» HOW TO COMPLETE THIS TASK: Omit all pictures and give the records below again exactly as written.

+++ EXERCISE INPUT +++

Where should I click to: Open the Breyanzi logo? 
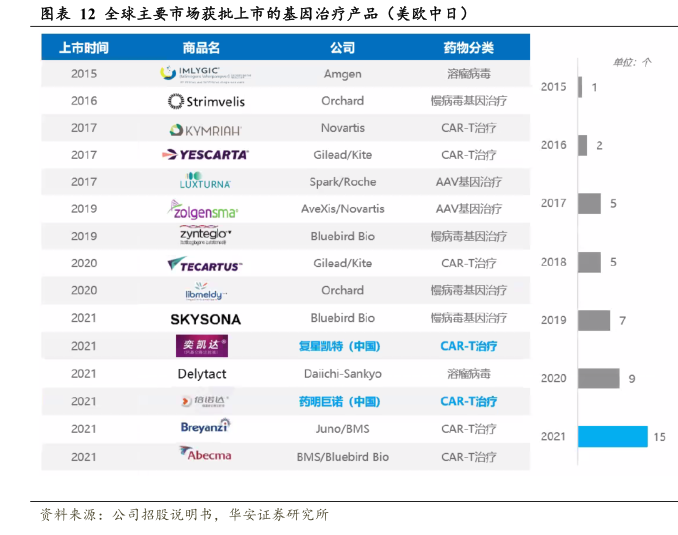(205, 427)
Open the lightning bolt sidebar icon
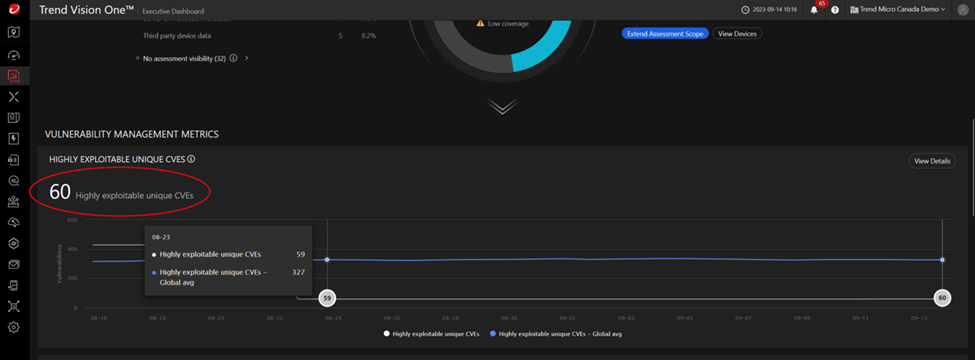Screen dimensions: 975x360 click(x=14, y=138)
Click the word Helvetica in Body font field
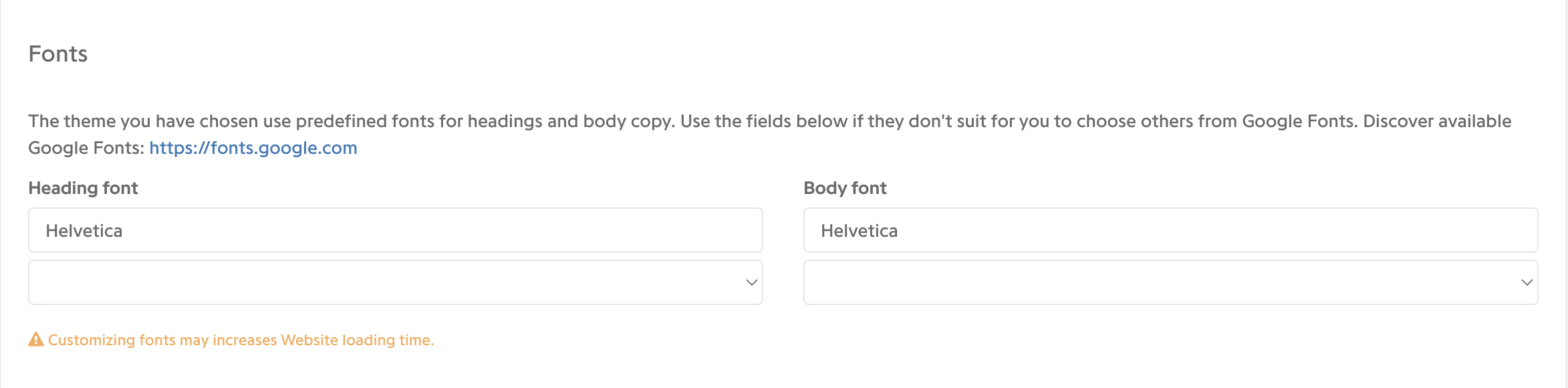Screen dimensions: 1568x388 [x=860, y=231]
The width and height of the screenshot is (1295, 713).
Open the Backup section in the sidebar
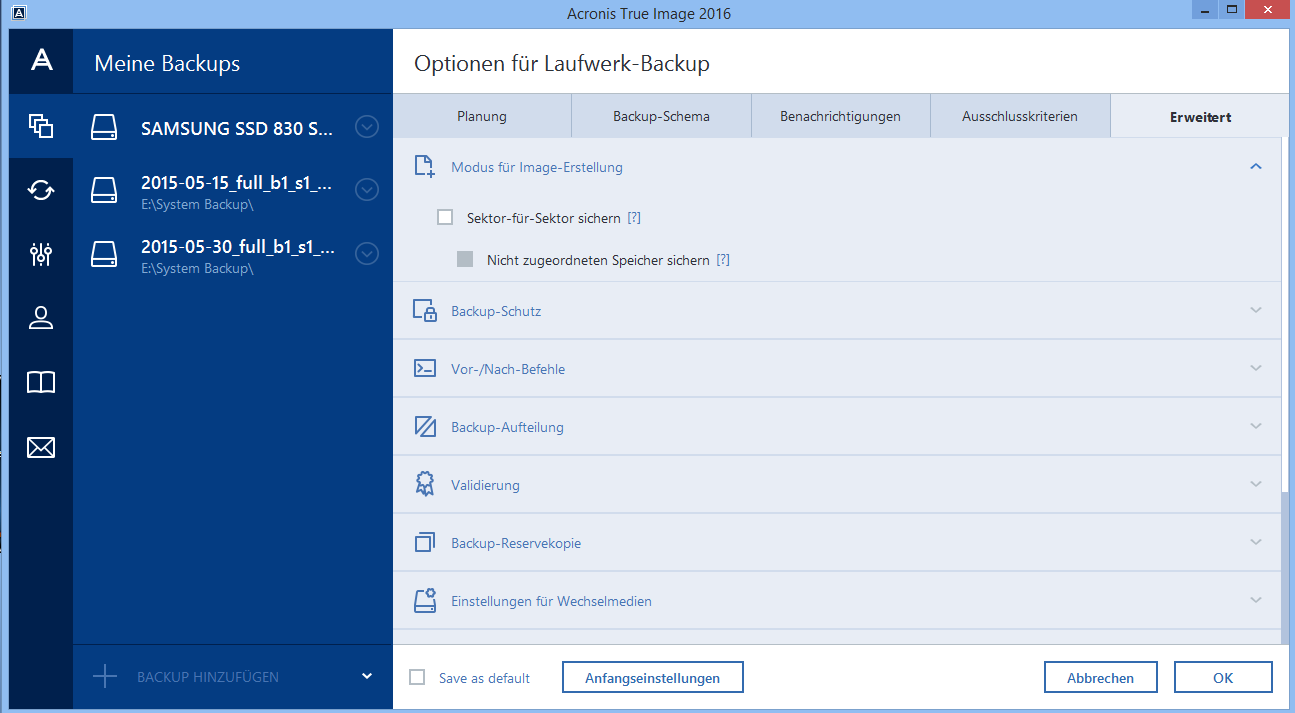[x=41, y=126]
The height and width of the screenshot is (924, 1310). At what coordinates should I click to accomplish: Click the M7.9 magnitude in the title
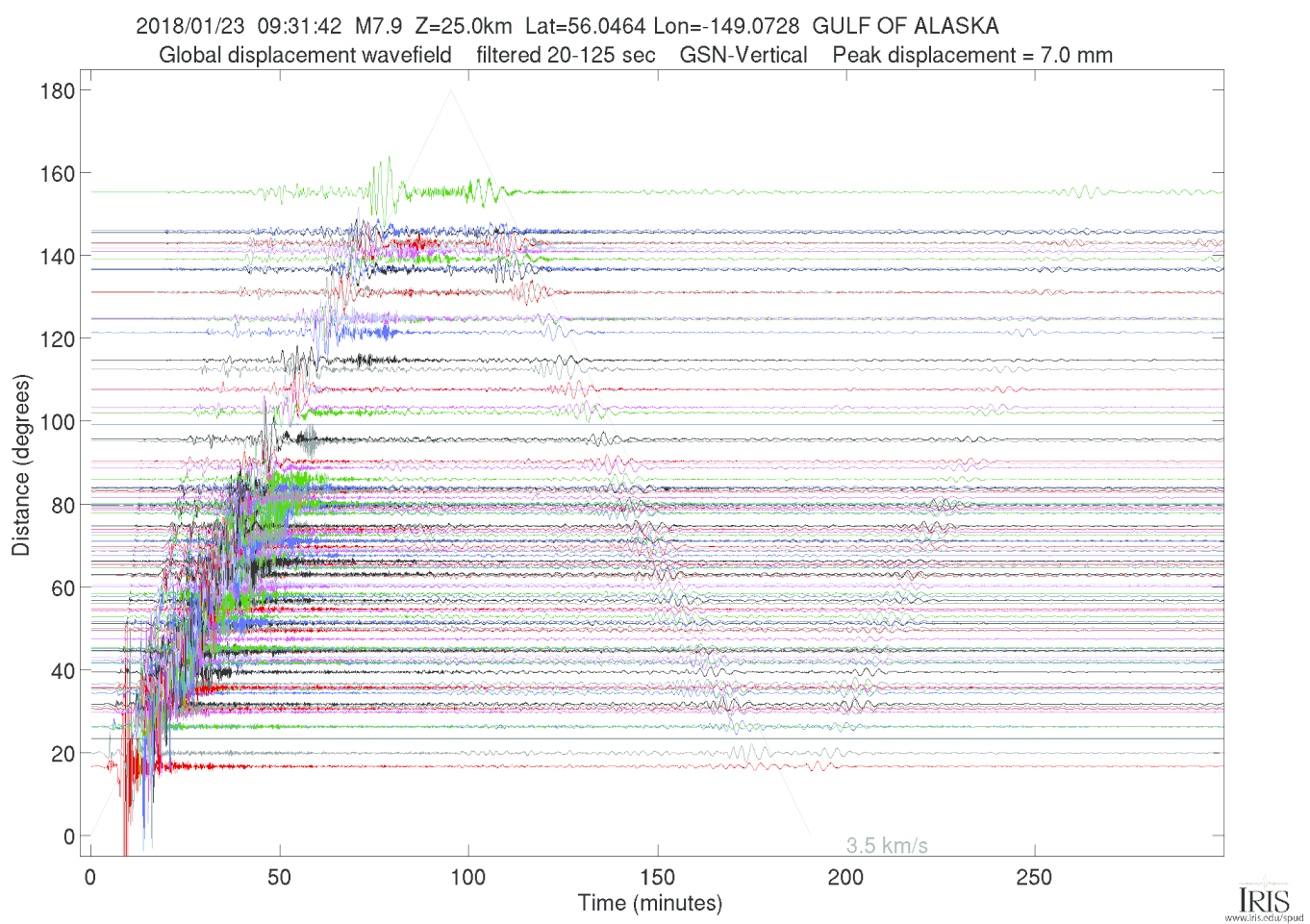coord(378,26)
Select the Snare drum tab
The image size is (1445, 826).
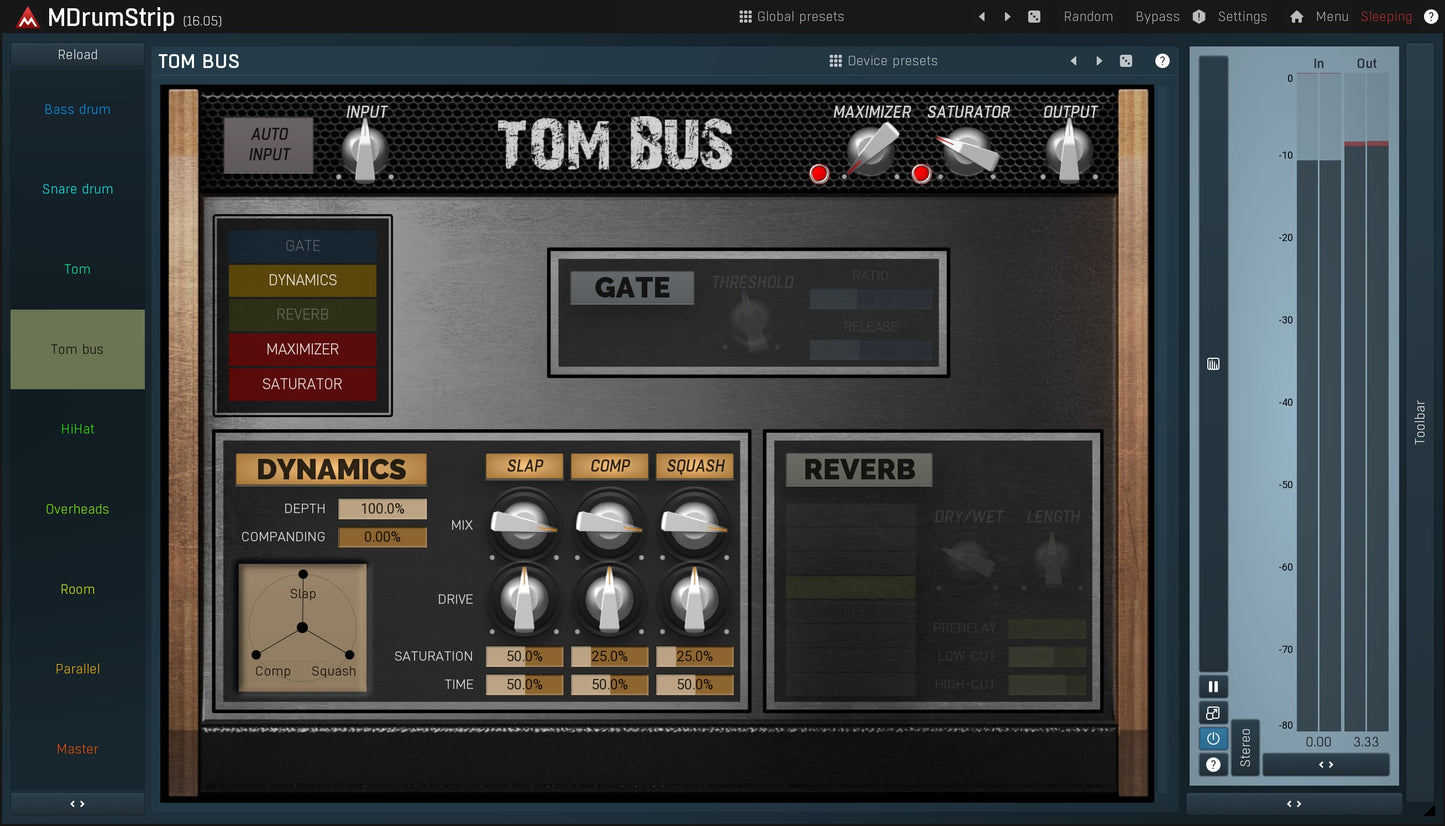[77, 189]
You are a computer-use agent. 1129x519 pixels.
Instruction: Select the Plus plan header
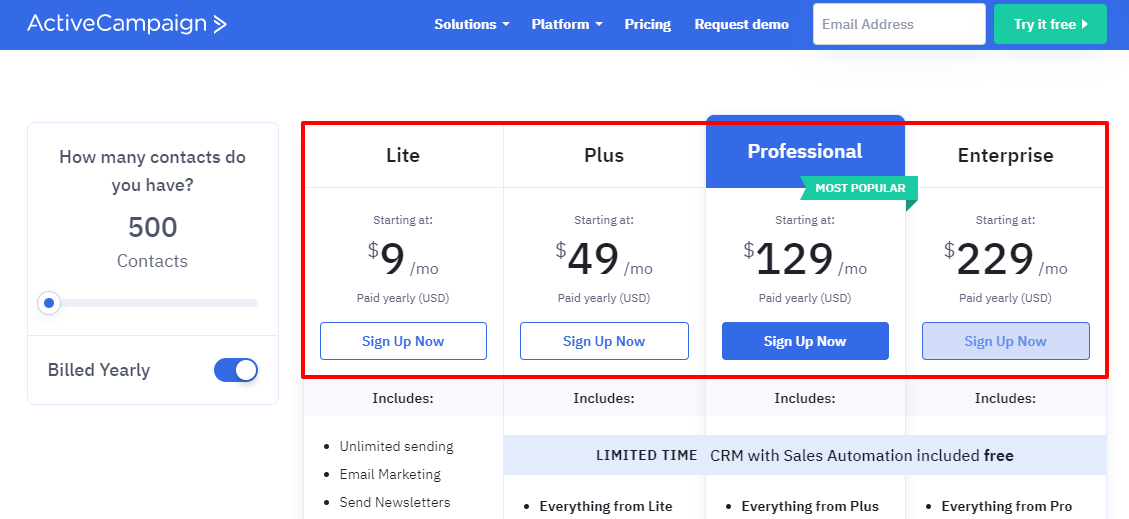coord(604,155)
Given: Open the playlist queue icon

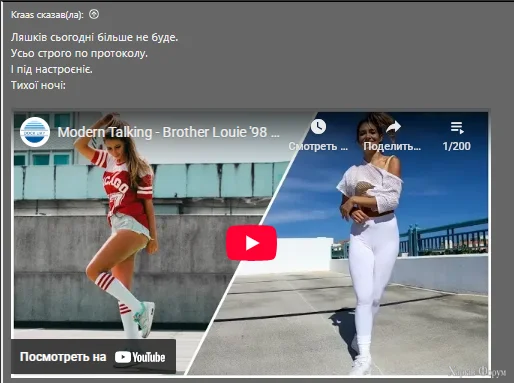Looking at the screenshot, I should [x=457, y=128].
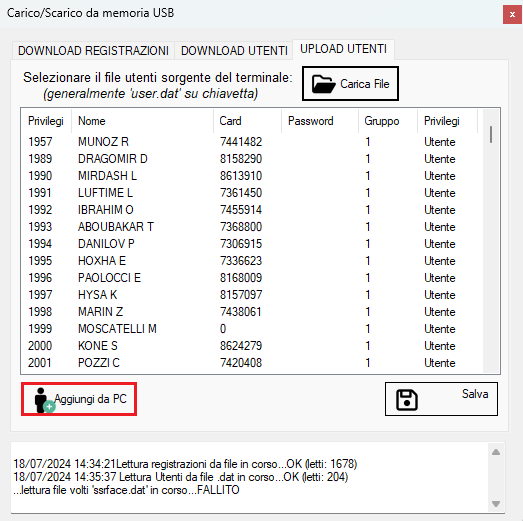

+++

» YOUR RESPONSE:
Where should I click to: Open the Breyanzi logo? 
(205, 427)
Open the lightning bolt sidebar icon
Screen dimensions: 975x360 click(x=14, y=138)
Click the word Helvetica in Body font field
Screen dimensions: 1568x388 [x=860, y=231]
The width and height of the screenshot is (1295, 713).
Open the Backup section in the sidebar
[x=41, y=126]
The height and width of the screenshot is (924, 1310). At what coordinates should I click to accomplish: Click the M7.9 magnitude in the title
coord(378,26)
Select the Snare drum tab
The image size is (1445, 826).
[77, 189]
You are a computer-use agent. 1129x519 pixels.
Instruction: Select the Plus plan header
coord(604,155)
Given: Open the playlist queue icon

Looking at the screenshot, I should [x=457, y=128].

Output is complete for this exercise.